Tuner(DE3) 感受态细胞
产品特性
| 产品名称: | Tuner(DE3) 感受态细胞 |
| 单位: | 支 |
| 规格: | 10×100 μl / 20×100 μl |
| 运输条件: | 干冰 |
| 基因型: | F-ompT hsdSB (rB-mB-) gal dcmlacY1 (DE3) |
| 菌株抗性: | 对氨苄青霉素,卡那霉素,氯霉素和四环素敏感。 |
| 储存条件: | -70℃保存,运输为干冰包装。-70℃保存至少 6 个月,避免反复冻融。不适合在液氮中保存。 |
产品简介
Tuner(DE3)为 LacYZ 突变型 BL21(DE3)菌株。Tuner(DE3)菌株可利用 IPTG 的加入量来精准地控制重组蛋白的表达量,与 pET 系列载体联合使用,可以使得蛋白表达从低表达水平到高表达水平进行有效调控(使用低浓度的 IPTG 诱导重组蛋白低水平表达时,目的蛋白可能会具有更好的可溶性和生物活性)。该菌株含有λ噬菌体 DE3 区,可以表达 T7 RNA 聚合酶。Tuner(DE3)菌株属于B 菌株,lon 和 ompT 蛋白酶缺陷型。Tuner(DE3)感受态细胞由特殊工艺制成,pUC19 质粒检测转化效率达 107 cfu/μg DNA。
操作方法
(以氨苄青霉素抗性的 pET 质粒为例,以下操作均按无菌条件的标准进行)
1. 将感受态细胞置于冰水浴中化冻。待细胞刚化冻后,加入 1-5μL 含有 1-100ng 的质粒 DNA 到细胞中,用手指拨打管底,轻轻混匀。
2. 冰水浴中放置 30 分钟,不要晃动。
3. 42℃热击 60 秒钟,不要晃动。
4. 冰水浴中放置 2 分钟,不要晃动。
5. 加入 500μL 的室温的 SOC 或 LB 培养基。
6. 置于 37℃摇床中,150-200rpm,复苏培养 60 分钟。
7. 取 50-100μL 菌液涂布在含有氨苄青霉素抗性的 LB 平板上。待液体吸干后,倒置平板 37℃培养12-24 小时。

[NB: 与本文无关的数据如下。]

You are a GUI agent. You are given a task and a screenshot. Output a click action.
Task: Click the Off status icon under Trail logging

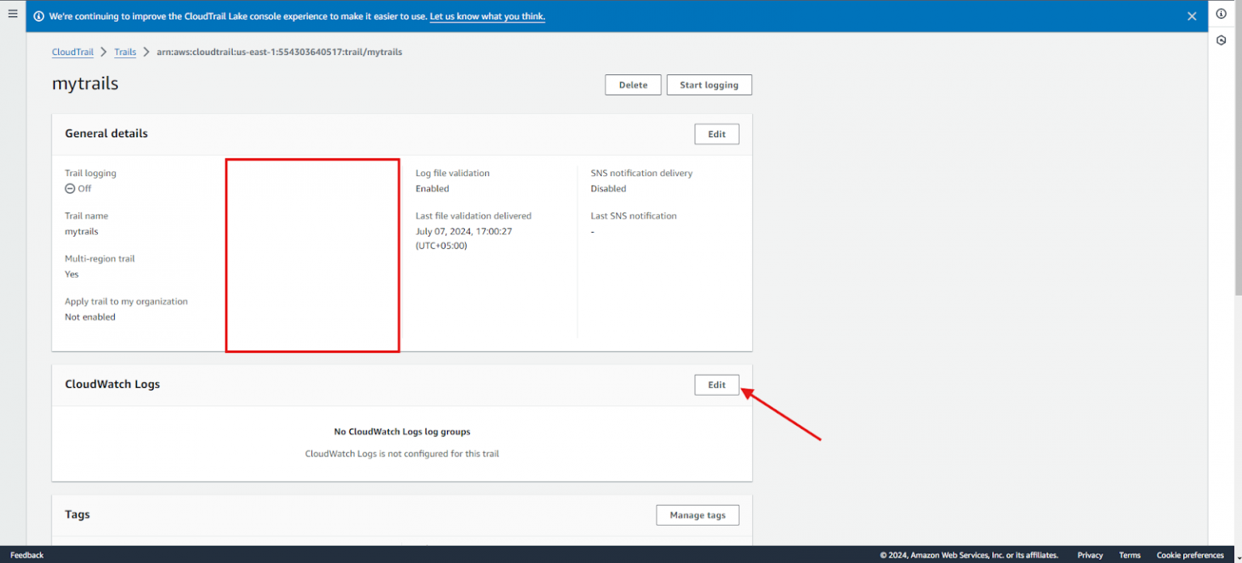(x=71, y=188)

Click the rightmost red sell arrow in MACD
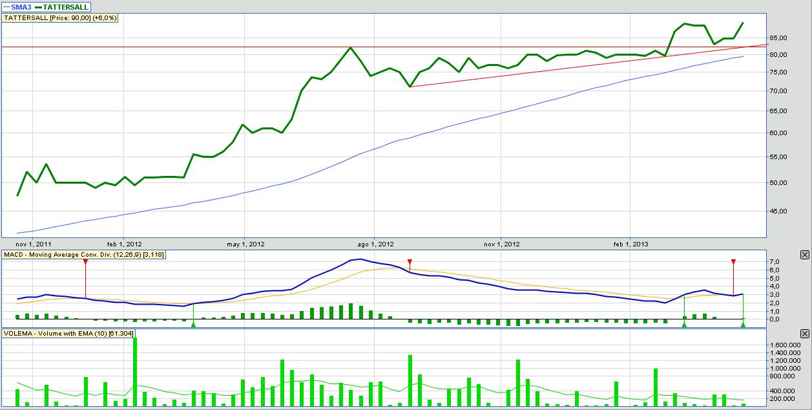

(平板划线分离法:复苏培养结束后,12000rpm 离心 30 秒钟,弃掉上清,留 100μL 左右的液体,用 200μL 吸头轻轻吹打散菌块, 取 10μL 重悬的菌液分多点滴在平板上,倾斜吸头,用吸头头部的侧面将滴在平板上的液体来回划线。这个方法可以获得更大的单克隆菌落)。
注意事项
1、感受态细胞应保存在-70℃,不可反复冻融,否则其转化效率将会降低。
2、实验过程中应严格无菌操作,防止其它 DNA 或杂菌的污染,避免为以后的筛选、鉴定带来影响。
3、转化时,转化效率与外源 DNA 的浓度在一定范围内成正比,但当加入的外源 DNA 量过多或体积过大反而会降低转化效率。转化时 DNA 体积要小于感受态细胞体积的十分之一。
4、转化率的计算:转化率=产生菌落的总数/铺板 DNA 总量。
5、为防止转化实验不成功,可以保留部分连接产物,以重新转化,将损失降到最低。